# Vets in Bristol



## equa39 (12 November 2015)

I'm looking at Rowe, Wessex or Bushy - does anyone have any feedback / recommendations of any of these. I know Bushy do zonal visits which eliminates the call out fee which would be good, but no very little else about them, anyone any experience? Thanks


----------



## meesha (12 November 2015)

Used Bushy for years, always had excellent service, sensible advice and bute is v reasonable from them.  I have had them for jabs, teeth, emergency callouts, X-ray's & lameness workup in failand and used their facility in glos when surgery required ! All good.


----------



## kaiserchief (12 November 2015)

I've always had my ponies registered with Bushy and no complaints - they are excellent and the free zone visits are ideal for routine visits like vaccinations


----------



## AmieeT (12 November 2015)

I am registered with Bushy and am happy with them for the most part, only needed them for vaccs until recently.

However when my pony had a very low temp (34), wasn't eating and was having coughing fits I didn't even get a call back from the vet (from Failand practice) after leaving 2 messages on her phone.

Ended up calling one of their other practices (Breadstone clinic) and speaking to the on-call vet after hours because they just didn't get back to me.

Tbh at my yard 2 of us use Bushy, one uses Wessex and one uses The Rowe, they seem much of a muchness- good and bad about both.


----------



## equa39 (13 November 2015)

YOUR GOAL: Do these statements agree with the thread on vets in Bristol? For each, answer yes or no and quote the deciding words from the thread. (a) Bushy's zonal visits do away with the call-out fee. (b) The Failand vet called AmieeT back after she left two messages. (c) Two people at AmieeT's yard use Wessex.

SUPPLIED MATERIAL:
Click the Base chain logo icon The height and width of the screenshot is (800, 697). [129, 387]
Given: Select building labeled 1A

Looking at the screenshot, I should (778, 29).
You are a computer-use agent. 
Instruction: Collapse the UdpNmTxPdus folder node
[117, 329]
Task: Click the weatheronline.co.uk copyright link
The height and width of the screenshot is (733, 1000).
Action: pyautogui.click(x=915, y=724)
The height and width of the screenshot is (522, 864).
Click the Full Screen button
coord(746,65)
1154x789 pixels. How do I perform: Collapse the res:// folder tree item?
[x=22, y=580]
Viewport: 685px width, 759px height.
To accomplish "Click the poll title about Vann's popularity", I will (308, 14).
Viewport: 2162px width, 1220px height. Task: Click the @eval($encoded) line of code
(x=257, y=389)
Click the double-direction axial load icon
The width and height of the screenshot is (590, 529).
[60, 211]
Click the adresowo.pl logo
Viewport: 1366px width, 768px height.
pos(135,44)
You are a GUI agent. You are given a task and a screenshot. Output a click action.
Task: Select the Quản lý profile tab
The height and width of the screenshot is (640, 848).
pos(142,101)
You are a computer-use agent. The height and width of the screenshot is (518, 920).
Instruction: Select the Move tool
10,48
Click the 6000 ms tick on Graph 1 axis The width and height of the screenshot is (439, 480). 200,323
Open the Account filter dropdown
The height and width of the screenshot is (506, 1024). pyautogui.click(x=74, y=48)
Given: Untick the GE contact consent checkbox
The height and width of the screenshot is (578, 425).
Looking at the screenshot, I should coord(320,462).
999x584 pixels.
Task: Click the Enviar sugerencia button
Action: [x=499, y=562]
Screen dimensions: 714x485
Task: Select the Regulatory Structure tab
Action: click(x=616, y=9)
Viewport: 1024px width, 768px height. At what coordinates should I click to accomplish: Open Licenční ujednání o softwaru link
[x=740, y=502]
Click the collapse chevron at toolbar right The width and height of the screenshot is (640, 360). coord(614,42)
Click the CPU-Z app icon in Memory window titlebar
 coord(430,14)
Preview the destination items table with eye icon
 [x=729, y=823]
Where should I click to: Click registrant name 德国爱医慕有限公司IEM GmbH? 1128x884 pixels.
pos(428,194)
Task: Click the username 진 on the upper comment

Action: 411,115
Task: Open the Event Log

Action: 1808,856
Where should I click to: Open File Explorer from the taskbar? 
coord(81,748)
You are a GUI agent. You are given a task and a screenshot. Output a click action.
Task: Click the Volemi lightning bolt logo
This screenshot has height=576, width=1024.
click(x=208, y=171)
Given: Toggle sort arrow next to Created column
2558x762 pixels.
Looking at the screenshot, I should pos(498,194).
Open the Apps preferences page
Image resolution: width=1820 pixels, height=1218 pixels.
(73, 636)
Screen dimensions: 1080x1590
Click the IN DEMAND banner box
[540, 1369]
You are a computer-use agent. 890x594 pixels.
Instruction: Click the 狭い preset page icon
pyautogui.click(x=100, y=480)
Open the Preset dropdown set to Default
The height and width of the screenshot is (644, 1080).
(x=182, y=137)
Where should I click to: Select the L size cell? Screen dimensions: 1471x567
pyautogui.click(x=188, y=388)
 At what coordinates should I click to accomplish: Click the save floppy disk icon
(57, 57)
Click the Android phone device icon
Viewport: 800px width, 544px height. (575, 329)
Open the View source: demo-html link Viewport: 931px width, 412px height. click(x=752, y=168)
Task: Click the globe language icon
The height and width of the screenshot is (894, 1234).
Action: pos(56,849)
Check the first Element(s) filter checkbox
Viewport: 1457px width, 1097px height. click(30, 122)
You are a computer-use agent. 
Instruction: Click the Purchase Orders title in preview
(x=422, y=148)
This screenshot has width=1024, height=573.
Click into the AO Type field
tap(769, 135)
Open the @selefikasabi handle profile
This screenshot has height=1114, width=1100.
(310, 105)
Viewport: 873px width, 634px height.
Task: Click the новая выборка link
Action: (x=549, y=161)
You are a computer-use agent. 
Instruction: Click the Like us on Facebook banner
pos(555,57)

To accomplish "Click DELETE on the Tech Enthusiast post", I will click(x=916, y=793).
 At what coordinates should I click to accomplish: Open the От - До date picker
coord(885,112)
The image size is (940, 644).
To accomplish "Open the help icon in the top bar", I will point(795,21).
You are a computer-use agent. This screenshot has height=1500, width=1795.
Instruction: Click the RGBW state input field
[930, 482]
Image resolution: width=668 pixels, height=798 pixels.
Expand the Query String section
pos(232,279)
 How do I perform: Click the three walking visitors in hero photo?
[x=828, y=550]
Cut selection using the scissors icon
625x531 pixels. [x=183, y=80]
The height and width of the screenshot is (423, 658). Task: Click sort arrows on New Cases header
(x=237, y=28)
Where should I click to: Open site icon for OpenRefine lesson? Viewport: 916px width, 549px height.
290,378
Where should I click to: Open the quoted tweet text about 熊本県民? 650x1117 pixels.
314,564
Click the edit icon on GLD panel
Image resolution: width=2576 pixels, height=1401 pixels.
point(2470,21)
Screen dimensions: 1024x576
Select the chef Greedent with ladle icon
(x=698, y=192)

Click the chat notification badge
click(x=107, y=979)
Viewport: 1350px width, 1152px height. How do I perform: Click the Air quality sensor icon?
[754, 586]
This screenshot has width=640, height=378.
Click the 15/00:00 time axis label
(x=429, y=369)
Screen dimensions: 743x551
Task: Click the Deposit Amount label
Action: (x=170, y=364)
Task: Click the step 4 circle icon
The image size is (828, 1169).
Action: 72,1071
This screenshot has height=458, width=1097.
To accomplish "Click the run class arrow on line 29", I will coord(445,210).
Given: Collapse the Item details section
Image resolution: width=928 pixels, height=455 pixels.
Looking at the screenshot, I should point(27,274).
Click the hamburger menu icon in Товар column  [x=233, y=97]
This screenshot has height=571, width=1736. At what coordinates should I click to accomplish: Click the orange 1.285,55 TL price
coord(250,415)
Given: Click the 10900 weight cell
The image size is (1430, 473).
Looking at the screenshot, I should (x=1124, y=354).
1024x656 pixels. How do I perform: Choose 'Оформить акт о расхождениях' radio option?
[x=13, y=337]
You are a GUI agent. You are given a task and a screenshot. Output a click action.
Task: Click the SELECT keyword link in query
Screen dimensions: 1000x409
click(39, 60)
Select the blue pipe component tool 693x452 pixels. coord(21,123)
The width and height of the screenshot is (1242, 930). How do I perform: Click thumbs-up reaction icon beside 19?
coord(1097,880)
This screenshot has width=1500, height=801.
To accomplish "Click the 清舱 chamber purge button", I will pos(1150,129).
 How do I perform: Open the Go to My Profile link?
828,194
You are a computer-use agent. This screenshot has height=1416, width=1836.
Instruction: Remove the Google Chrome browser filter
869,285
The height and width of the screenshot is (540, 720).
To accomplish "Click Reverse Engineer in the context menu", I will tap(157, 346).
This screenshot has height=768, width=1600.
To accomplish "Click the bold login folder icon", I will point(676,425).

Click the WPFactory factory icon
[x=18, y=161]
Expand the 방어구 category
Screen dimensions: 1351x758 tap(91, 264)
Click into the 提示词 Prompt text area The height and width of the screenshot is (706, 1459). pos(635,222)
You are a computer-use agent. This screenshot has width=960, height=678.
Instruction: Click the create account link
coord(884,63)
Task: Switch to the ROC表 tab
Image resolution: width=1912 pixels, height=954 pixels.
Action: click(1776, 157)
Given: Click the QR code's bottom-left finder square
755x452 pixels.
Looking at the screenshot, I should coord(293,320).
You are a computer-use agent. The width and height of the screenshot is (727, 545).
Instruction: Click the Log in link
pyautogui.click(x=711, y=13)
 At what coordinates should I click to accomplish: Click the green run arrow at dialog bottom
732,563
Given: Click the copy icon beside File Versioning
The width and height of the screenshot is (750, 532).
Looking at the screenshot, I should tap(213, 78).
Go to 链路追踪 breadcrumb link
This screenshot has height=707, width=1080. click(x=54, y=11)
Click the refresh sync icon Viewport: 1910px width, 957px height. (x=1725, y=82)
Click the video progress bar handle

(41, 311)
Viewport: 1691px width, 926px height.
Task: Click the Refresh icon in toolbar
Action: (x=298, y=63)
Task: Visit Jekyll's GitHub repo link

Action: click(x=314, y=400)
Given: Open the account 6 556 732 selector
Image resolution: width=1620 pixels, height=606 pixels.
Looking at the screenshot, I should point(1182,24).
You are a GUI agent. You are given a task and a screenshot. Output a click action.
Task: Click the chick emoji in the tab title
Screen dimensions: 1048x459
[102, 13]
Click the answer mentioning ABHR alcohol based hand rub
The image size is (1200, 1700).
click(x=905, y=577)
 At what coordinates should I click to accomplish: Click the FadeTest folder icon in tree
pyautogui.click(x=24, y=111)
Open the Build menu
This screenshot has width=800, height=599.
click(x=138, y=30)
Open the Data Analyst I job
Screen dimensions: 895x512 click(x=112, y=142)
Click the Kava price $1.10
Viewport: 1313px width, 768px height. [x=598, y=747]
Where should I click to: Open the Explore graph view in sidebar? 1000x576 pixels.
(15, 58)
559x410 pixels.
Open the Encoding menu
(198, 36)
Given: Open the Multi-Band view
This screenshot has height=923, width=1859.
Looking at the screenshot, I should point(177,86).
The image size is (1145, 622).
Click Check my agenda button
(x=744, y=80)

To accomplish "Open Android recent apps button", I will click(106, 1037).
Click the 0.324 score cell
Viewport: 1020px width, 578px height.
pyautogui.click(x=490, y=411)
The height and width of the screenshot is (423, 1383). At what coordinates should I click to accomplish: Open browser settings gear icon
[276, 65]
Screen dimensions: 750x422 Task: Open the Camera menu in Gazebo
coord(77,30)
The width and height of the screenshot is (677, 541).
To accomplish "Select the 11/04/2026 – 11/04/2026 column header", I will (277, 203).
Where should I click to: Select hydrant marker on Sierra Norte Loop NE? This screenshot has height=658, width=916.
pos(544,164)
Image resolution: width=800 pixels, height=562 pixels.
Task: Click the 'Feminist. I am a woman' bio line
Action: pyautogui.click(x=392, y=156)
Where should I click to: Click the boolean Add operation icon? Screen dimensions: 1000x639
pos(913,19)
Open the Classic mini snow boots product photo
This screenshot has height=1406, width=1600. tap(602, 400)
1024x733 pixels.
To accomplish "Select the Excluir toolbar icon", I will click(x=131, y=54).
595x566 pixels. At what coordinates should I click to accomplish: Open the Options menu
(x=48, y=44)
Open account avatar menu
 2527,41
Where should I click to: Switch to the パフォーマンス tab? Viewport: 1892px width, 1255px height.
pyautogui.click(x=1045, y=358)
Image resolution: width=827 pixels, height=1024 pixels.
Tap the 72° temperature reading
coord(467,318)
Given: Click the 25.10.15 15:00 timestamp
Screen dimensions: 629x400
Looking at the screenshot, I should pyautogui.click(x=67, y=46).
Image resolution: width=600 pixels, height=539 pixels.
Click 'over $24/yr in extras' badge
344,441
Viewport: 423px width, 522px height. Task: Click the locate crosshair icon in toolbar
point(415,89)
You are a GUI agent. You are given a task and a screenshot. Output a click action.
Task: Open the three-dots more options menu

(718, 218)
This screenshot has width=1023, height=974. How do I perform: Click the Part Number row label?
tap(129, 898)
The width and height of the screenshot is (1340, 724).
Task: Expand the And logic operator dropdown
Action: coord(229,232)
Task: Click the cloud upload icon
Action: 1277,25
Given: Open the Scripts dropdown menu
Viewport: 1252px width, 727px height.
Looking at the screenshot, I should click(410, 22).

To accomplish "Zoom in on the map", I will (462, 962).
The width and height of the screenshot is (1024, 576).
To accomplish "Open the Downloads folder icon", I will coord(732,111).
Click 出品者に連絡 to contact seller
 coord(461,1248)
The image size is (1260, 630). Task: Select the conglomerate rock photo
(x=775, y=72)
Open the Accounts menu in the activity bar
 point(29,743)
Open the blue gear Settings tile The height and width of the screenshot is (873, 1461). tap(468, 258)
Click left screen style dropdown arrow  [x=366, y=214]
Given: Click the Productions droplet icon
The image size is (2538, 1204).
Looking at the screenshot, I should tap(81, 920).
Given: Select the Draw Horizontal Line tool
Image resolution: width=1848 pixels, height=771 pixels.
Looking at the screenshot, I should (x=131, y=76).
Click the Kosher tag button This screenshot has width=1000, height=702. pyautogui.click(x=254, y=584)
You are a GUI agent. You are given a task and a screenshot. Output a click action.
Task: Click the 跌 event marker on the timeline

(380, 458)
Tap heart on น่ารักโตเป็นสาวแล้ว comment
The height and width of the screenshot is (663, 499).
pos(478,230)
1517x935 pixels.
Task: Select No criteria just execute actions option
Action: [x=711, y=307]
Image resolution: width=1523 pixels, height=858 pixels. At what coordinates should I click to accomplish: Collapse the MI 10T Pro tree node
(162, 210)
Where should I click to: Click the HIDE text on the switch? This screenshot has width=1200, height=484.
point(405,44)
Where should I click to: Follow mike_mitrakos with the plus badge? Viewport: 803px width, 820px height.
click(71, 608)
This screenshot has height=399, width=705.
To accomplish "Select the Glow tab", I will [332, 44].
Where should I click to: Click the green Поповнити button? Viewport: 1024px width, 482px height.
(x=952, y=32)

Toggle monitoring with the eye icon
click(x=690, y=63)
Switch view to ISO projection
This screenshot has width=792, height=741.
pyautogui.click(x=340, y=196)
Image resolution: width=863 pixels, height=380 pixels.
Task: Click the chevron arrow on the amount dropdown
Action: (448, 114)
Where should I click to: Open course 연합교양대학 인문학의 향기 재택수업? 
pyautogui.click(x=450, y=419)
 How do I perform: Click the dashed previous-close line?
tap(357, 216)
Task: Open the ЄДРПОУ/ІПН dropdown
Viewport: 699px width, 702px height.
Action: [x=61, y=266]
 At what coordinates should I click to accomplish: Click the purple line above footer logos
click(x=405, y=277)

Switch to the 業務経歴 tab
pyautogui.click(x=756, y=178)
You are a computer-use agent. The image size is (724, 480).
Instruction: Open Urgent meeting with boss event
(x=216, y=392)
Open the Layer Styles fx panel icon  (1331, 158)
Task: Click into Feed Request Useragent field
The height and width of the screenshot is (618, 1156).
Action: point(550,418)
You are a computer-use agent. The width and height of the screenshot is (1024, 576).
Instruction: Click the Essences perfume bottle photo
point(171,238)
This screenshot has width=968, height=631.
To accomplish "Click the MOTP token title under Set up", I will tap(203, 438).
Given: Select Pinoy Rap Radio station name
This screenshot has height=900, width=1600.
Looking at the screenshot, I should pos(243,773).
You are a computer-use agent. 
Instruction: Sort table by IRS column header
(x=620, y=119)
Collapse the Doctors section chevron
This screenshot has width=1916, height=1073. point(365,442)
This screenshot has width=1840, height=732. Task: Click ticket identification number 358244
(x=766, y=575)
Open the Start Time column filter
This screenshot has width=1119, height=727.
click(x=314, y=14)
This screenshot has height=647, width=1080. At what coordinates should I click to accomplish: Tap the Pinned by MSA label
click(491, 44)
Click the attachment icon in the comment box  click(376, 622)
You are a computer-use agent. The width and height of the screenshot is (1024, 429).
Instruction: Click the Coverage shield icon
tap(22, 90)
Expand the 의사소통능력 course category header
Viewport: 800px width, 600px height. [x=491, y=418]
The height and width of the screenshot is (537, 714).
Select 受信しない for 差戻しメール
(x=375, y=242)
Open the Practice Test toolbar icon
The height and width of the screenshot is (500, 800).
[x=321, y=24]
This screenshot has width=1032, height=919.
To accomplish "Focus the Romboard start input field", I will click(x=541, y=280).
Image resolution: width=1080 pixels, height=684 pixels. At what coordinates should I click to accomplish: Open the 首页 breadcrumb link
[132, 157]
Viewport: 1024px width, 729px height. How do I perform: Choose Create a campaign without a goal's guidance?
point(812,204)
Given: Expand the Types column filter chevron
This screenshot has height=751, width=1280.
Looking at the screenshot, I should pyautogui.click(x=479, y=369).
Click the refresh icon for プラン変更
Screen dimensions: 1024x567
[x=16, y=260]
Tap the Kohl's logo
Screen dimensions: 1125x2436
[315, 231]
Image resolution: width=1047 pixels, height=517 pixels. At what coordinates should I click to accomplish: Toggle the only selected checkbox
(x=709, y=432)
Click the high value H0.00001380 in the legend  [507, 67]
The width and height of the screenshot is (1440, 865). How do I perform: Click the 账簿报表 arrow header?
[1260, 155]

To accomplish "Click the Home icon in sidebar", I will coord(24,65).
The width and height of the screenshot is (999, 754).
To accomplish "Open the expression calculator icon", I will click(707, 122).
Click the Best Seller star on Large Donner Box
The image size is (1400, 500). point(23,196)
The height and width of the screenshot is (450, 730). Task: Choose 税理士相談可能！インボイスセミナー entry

SOLUTION BELOW:
(a) Yes: "I know Bushy do zonal visits which eliminates the call out fee"
(b) No: "I didn't even get a call back from the vet (from Failand practice) after leaving 2 messages on her phone."
(c) No: "2 of us use Bushy, one uses Wessex and one uses The Rowe"